En sortant de l’autoroute Paris-Nantes, une forme ovoïde, blanche et immaculée flotte sur le bocage angevin. Vaisseau spatial posé en douceur sur le paysage agricole ? Installation géante de land art dont la forme arrondie dialogue avec les courbures du relief ? L’objet n’est pas identifié d’emblée. Son échelle non plus. Il faut s’en approcher, en faire le tour, pour mesurer ses grandes dimensions : 500 m dans sa longueur et 400 dans sa largeur. Et pour en découvrir sa fonction : il s’agit bien d’un centre commercial, et pas des moindres puisqu’il abrite plus de 65000 m2 de surfaces commerciales (90000 m2 Shon) en tous genres dissimulées à l’intérieur d’un grand anneau à la carapace métallique blanche. Une première dans l’univers du commerce de périphérie qui, depuis des décennies, attire toutes les critiques urbanistiques et architecturales en installant ses surfaces de vente dans des « boîtes à chaussures » au milieu de marées de parkings, à l’entrée des villes.

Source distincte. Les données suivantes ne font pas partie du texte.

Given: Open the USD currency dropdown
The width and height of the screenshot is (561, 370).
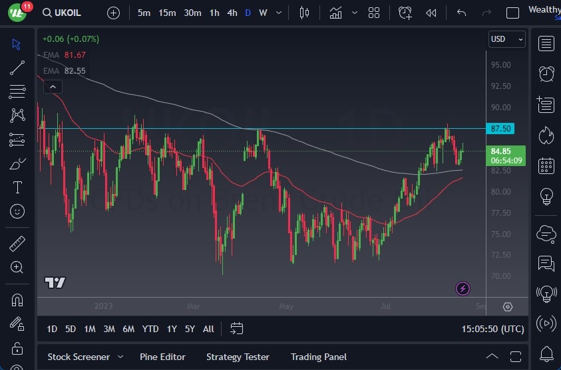Looking at the screenshot, I should (x=506, y=39).
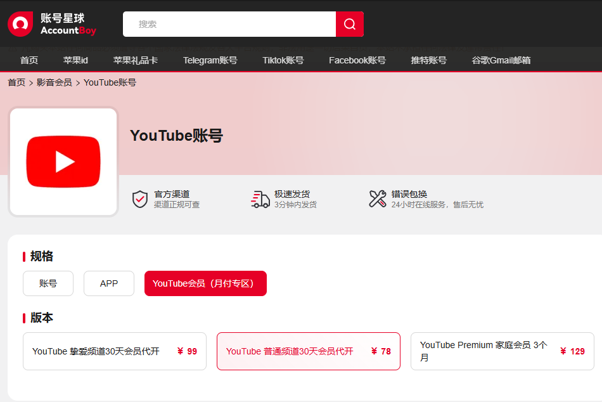
Task: Select the ¥78 普通频道30天会员代开 option
Action: (x=308, y=351)
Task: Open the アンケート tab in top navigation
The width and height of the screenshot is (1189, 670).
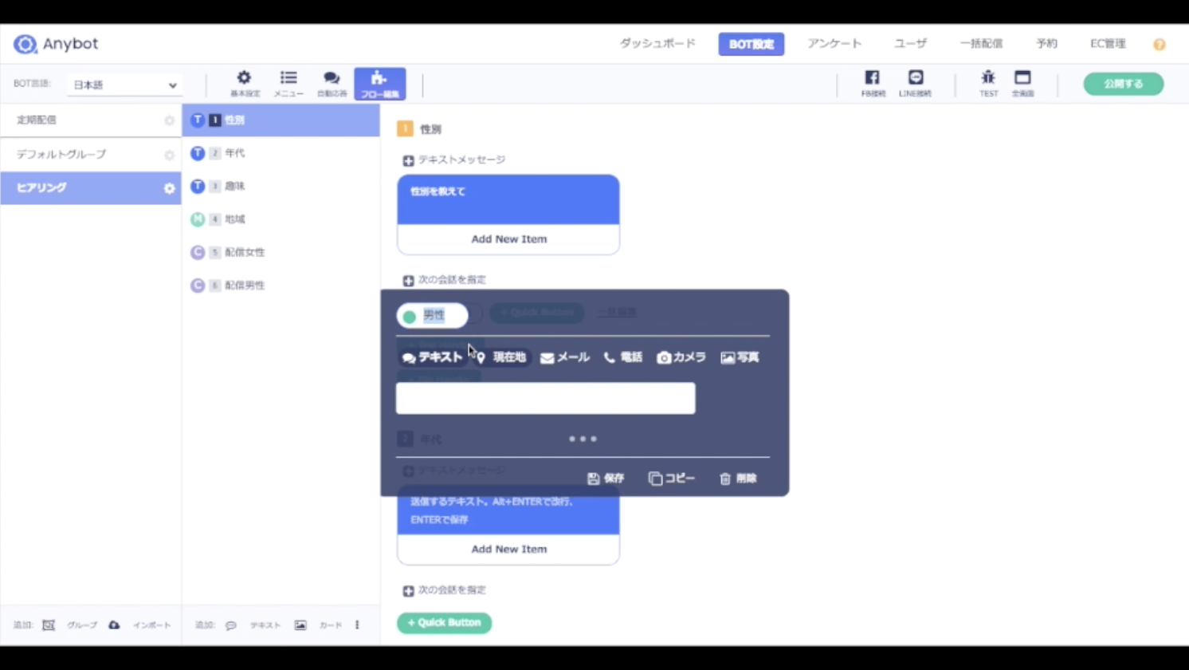Action: (x=834, y=44)
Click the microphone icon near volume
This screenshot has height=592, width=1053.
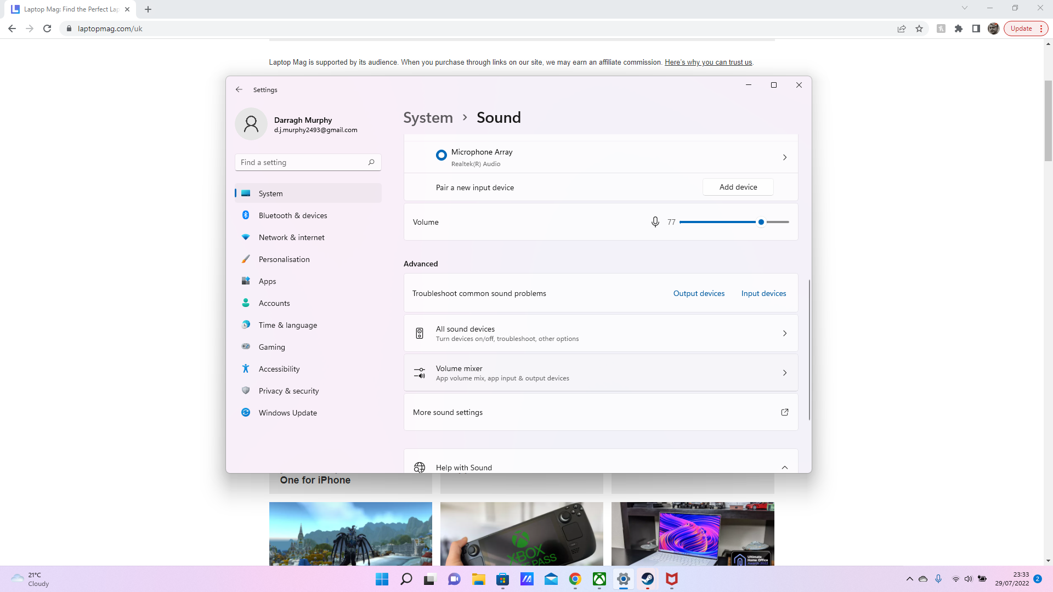pyautogui.click(x=655, y=222)
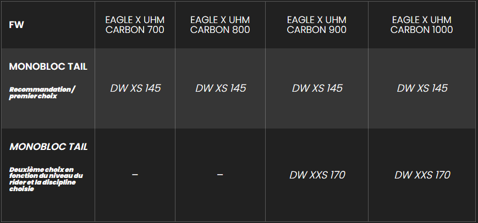Click the "rider et la discipline" text line
This screenshot has height=223, width=478.
42,182
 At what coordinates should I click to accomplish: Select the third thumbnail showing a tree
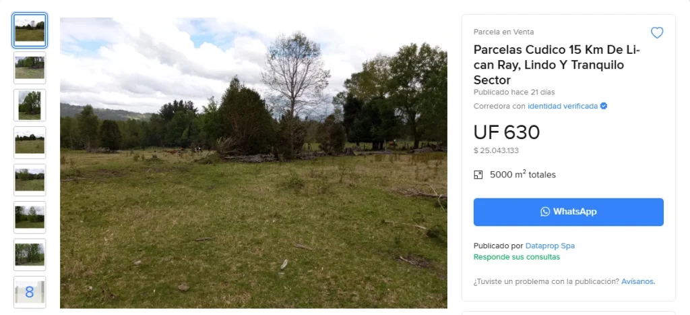30,105
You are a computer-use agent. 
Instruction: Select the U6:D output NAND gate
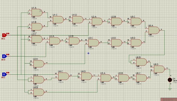159,69
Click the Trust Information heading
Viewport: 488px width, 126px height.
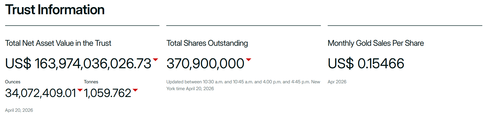pyautogui.click(x=55, y=10)
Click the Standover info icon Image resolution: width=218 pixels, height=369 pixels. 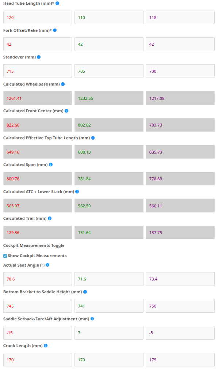click(39, 57)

« Une entrée de ville propre »
L’ancien maire d’Angers, président de la Communauté d’agglomération Angers Loire Métropole, Jean-Claude Antonini, qui a lancé le concours investisseurs-promoteurs-architectes en 2008, assume entièrement le développement du commerce de périphérie mais voulait faire ici, à l’extrémité ouest de l’agglomération sur la commune de Beaucouzé, « une entrée de ville propre ». Le promoteur, Philippe Journo, P-DG de la Compagnie de Phalsbourg, en est presque lyrique : « On peut faire du commerce populaire et de la grande distribution dans des bâtiments qui ne sont pas bas de gamme. C’est ce que nous avons démontré avec ce centre commercial qui ne pollue pas le paysage par ses enseignes et qui satisfait à toutes les exigences environnementales. » Beau et HQE. Quant aux architectes Vincent Parreira et Antonio Virga, ils saluent la volonté de la maîtrise d’ouvrage d’avoir tenu bon jusqu’au bout.
Gigantesque moucharabieh
L’unité de l’ensemble est fortement liée à son enveloppe blanche formée par plus de 20000 panneaux d’aluminium perforé. Galbée en partie haute, elle fait le tour de l’anneau et en constitue une façade extérieure pratiquement vierge d’enseigne ou de signalétique. Brillante et nacrée grâce à une finition thermolaquée vernie qui reflète la lumière et le paysage environnant, cette vêture permet aussi de dissimuler complètement la voie circulaire de livraison et les espaces de déchargement des camions à l’arrière des commerces. Les perforations sont de densité variable, augmentant avec la hauteur de la façade. Le soir, l’enveloppe rétroéclairée - les teintes varient du blanc au rouge en passant par le bleu - se transforme en un gigantesque moucharabieh.
À l’intérieur de l’anneau, on retrouve cette enveloppe en partie haute des façades des boutiques, où elle se prolonge horizontalement pour se transformer en auvent et abriter la déambulation des piétons devant les vitrines. Elle accompagne aussi les trois porches d’entrée monumentaux qui permettent d’accéder en voiture au cœur de l’anneau où se situe l’essentiel des places de stationnement : le parking, légèrement décaissé, est traité comme un paysage avec ses haies d’arbustes et ses arbres (érables, charmes, pins, chênes et saules pleureurs) renvoyant au bocage régional. Au centre de ce parking-jardin prend place le « village » des commerces de restauration, proposant une autre ambiance dans des bâtiments habillés de bois.